Work item -> For this exercise, return exactly the lines of the material below that begin at the one with "Task: Enable the Un001 Speed command checkbox" and stop after the one with "The width and height of the screenshot is (1156, 859).".

Supplied information ->
Segment Open

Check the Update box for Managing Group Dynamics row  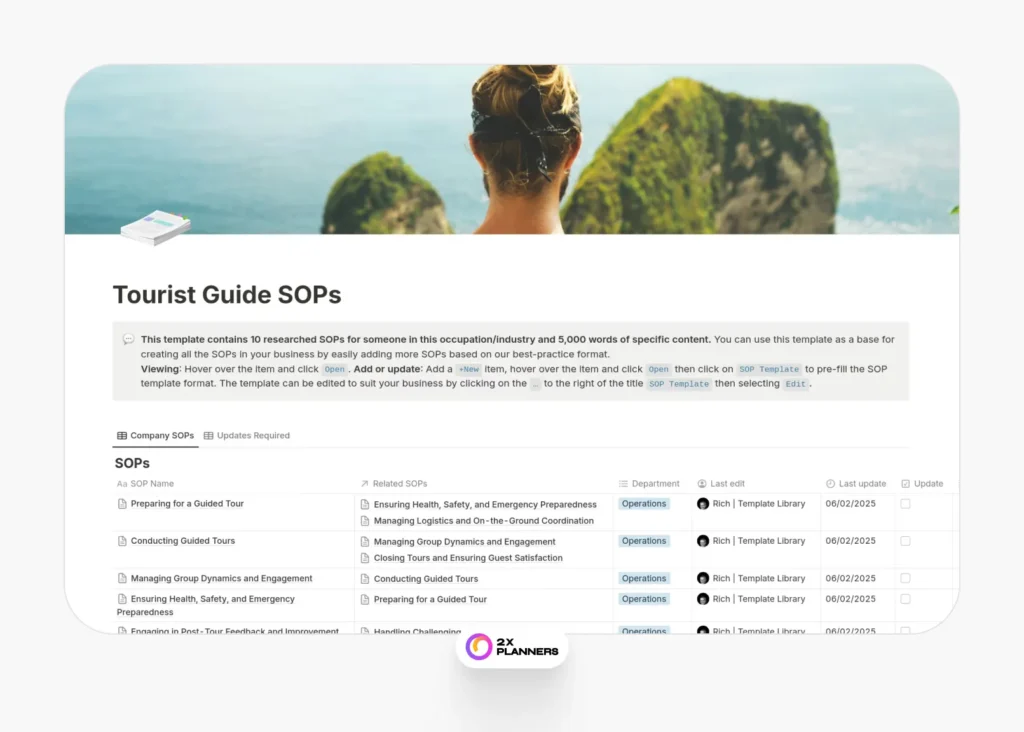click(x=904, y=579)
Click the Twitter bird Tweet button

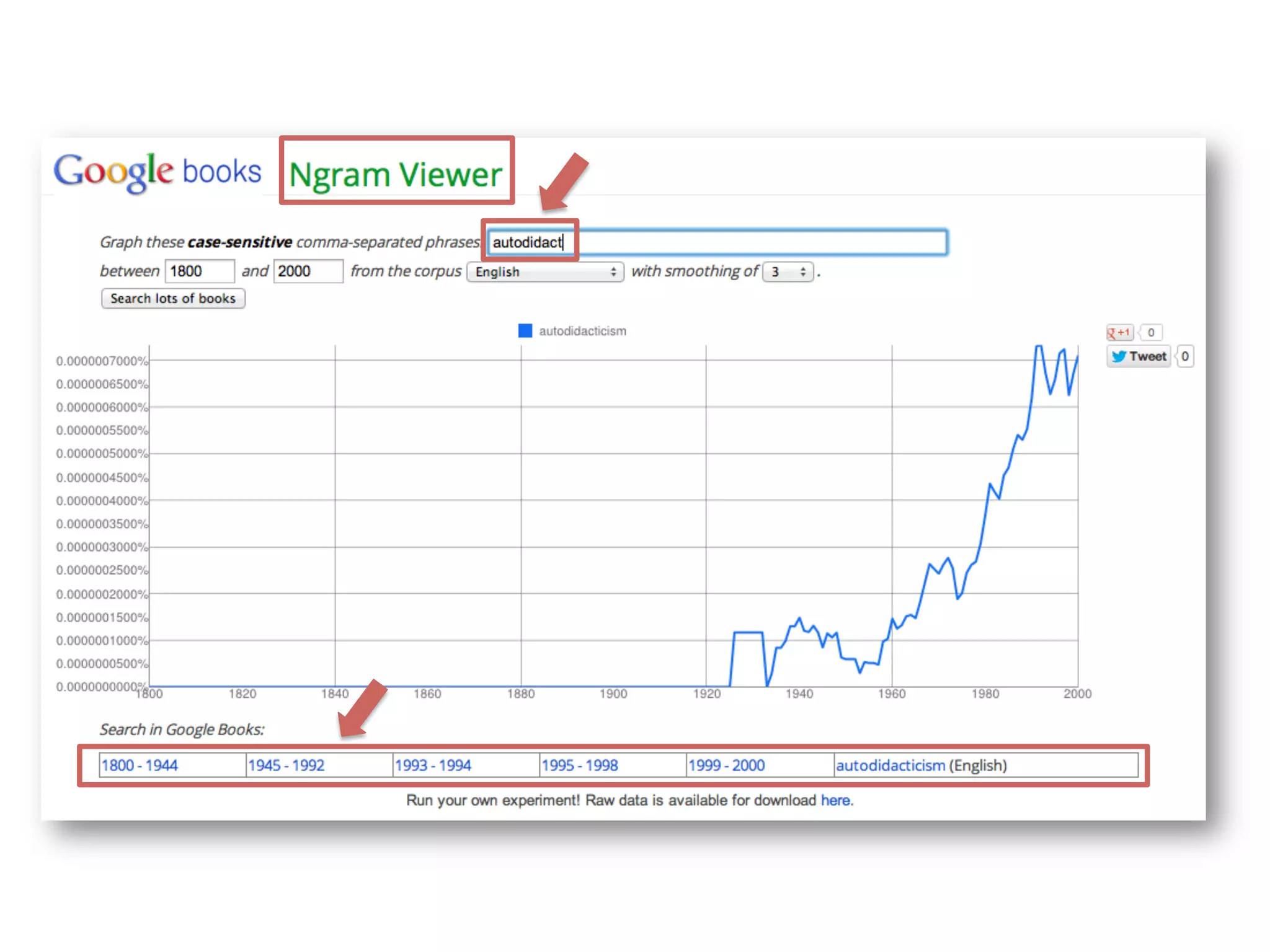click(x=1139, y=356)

Segment Closed
Segment Open

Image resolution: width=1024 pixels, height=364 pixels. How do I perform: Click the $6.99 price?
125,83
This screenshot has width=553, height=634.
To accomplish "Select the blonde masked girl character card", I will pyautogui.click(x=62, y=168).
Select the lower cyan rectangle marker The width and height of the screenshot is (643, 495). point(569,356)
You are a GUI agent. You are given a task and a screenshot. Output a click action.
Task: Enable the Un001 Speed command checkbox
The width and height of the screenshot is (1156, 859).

Segment Closed

Answer to this exercise ->
Task: Enable the Un001 Speed command checkbox
The width and height of the screenshot is (1156, 859).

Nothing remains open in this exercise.